Exercise prompt >> Copy the following data line for line, without changing anything.

★ ★ ★ ★ ★

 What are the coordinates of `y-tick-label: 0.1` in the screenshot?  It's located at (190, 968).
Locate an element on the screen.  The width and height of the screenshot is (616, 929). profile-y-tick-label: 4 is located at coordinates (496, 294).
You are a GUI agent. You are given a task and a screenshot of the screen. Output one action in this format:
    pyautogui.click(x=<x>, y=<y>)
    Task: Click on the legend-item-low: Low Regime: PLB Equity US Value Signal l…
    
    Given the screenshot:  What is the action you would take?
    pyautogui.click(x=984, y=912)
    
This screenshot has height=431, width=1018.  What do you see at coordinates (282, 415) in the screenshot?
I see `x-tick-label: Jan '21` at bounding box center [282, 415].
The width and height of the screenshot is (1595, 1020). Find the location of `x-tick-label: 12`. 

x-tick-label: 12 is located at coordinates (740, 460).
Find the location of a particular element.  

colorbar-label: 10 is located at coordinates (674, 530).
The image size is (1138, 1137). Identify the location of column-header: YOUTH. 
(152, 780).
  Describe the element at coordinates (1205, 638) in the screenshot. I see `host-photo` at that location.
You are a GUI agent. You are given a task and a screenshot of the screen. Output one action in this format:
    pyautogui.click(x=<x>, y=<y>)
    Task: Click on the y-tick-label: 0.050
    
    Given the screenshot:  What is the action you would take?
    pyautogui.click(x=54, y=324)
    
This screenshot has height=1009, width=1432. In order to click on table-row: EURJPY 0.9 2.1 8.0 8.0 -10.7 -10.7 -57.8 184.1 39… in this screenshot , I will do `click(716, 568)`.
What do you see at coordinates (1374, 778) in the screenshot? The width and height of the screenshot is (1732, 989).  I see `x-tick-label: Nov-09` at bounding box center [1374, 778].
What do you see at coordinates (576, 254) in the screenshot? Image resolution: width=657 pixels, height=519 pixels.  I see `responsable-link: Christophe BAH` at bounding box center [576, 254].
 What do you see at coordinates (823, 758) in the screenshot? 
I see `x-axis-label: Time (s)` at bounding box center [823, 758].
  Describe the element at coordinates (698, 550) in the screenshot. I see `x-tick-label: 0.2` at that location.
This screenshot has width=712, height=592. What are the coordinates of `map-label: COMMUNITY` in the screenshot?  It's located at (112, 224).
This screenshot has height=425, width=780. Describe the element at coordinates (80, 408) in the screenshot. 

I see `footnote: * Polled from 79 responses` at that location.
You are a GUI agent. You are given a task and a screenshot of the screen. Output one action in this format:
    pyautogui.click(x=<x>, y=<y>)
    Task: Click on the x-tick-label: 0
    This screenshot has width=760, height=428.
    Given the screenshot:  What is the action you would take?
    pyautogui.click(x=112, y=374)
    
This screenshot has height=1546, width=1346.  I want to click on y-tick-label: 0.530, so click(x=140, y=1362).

★ ★ ★ ★ ★

Response for this exercise >>
 What are the coordinates of `y-tick-label: 0.1` in the screenshot?  It's located at (190, 968).
Locate an element on the screen.  The width and height of the screenshot is (616, 929). profile-y-tick-label: 4 is located at coordinates (496, 294).
You are a GUI agent. You are given a task and a screenshot of the screen. Output one action in this format:
    pyautogui.click(x=<x>, y=<y>)
    Task: Click on the legend-item-low: Low Regime: PLB Equity US Value Signal l…
    
    Given the screenshot:  What is the action you would take?
    pyautogui.click(x=984, y=912)
    
This screenshot has height=431, width=1018.  What do you see at coordinates (282, 415) in the screenshot?
I see `x-tick-label: Jan '21` at bounding box center [282, 415].
The width and height of the screenshot is (1595, 1020). Find the location of `x-tick-label: 12`. 

x-tick-label: 12 is located at coordinates (740, 460).
Find the location of a particular element.  

colorbar-label: 10 is located at coordinates (674, 530).
The image size is (1138, 1137). Identify the location of column-header: YOUTH. 
(152, 780).
  Describe the element at coordinates (1205, 638) in the screenshot. I see `host-photo` at that location.
You are a GUI agent. You are given a task and a screenshot of the screen. Output one action in this format:
    pyautogui.click(x=<x>, y=<y>)
    Task: Click on the y-tick-label: 0.050
    
    Given the screenshot:  What is the action you would take?
    pyautogui.click(x=54, y=324)
    
This screenshot has height=1009, width=1432. In order to click on table-row: EURJPY 0.9 2.1 8.0 8.0 -10.7 -10.7 -57.8 184.1 39… in this screenshot , I will do `click(716, 568)`.
What do you see at coordinates (1374, 778) in the screenshot? The width and height of the screenshot is (1732, 989).  I see `x-tick-label: Nov-09` at bounding box center [1374, 778].
What do you see at coordinates (576, 254) in the screenshot? Image resolution: width=657 pixels, height=519 pixels.  I see `responsable-link: Christophe BAH` at bounding box center [576, 254].
 What do you see at coordinates (823, 758) in the screenshot? 
I see `x-axis-label: Time (s)` at bounding box center [823, 758].
  Describe the element at coordinates (698, 550) in the screenshot. I see `x-tick-label: 0.2` at that location.
This screenshot has width=712, height=592. What are the coordinates of `map-label: COMMUNITY` in the screenshot?  It's located at (112, 224).
This screenshot has height=425, width=780. Describe the element at coordinates (80, 408) in the screenshot. 

I see `footnote: * Polled from 79 responses` at that location.
You are a GUI agent. You are given a task and a screenshot of the screen. Output one action in this format:
    pyautogui.click(x=<x>, y=<y>)
    Task: Click on the x-tick-label: 0
    This screenshot has width=760, height=428.
    Given the screenshot:  What is the action you would take?
    pyautogui.click(x=112, y=374)
    
This screenshot has height=1546, width=1346.  I want to click on y-tick-label: 0.530, so click(x=140, y=1362).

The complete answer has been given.